I’d say that it was two hundred metres, probably less, to get to the stand pipe from our house. It felt like pretty hard work, lugging bottles of water back and forth and having to queue to get them filled at all, although I had fun just because of the novelty. I wouldn’t want to do it more often.
I can hardly imagine, though, what it must be like to live in a country where you have to walk for hours every day to get hold of water. My short journey of a few hundred metres would be multiplied at least tenfold, my bottles would be great heavy buckets, and my safe street could be a dangerous, criminal area. There are young girls my age and much younger who have to do this every day. And there are places where the land is drying out and the paths to water are growing even longer, because water is being misused. We use too much, big companies use to much, everybody uses too much except in the places where they desperately need it.
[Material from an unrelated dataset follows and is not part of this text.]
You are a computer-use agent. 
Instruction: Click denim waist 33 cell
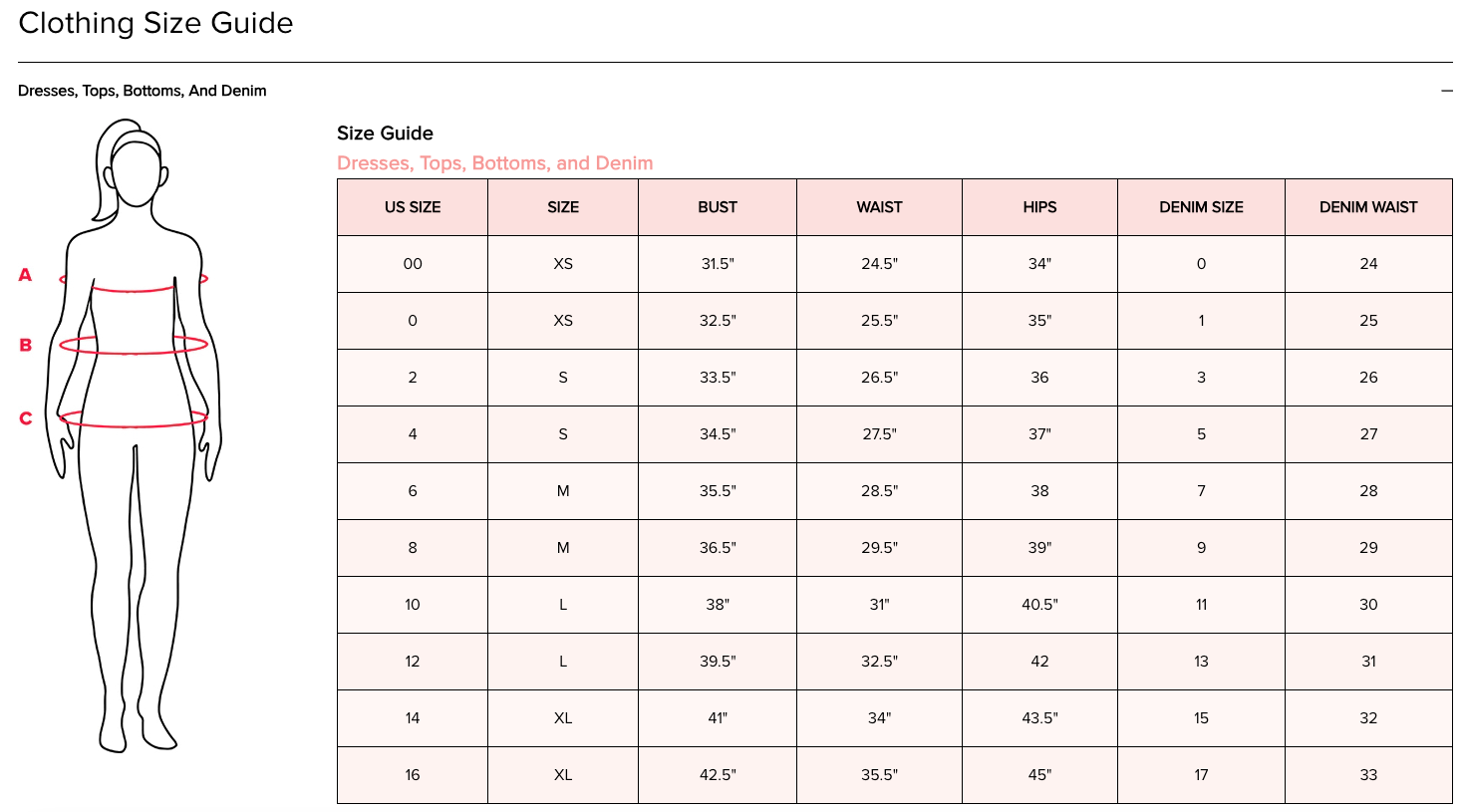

As my dad used to tell me (to my five-year-old disgust), water goes round and round, so the stuff you drink was probably once dinosaur spit. Water does go round and round, but right now it’s going round and round in the wrong places. We take water for granted and we waste it. We wear clothes and buy products with hundreds of litres of water needed for production. Elsewhere, there’s none to go round.
So I think we should all take a moment to step back and remember that water is a precious resource. We don’t need to leave the tap running when we soap our hands or brush our teeth, and we don’t need to flush tissues down the toilet. It’s worth Googling how much water is needed to make a t-shirt or to grow a kilo of tomatoes- hint: a lot.
Wake up and smell the water. Don’t take it for granted. (And yes, we got the little boy’s toy back out).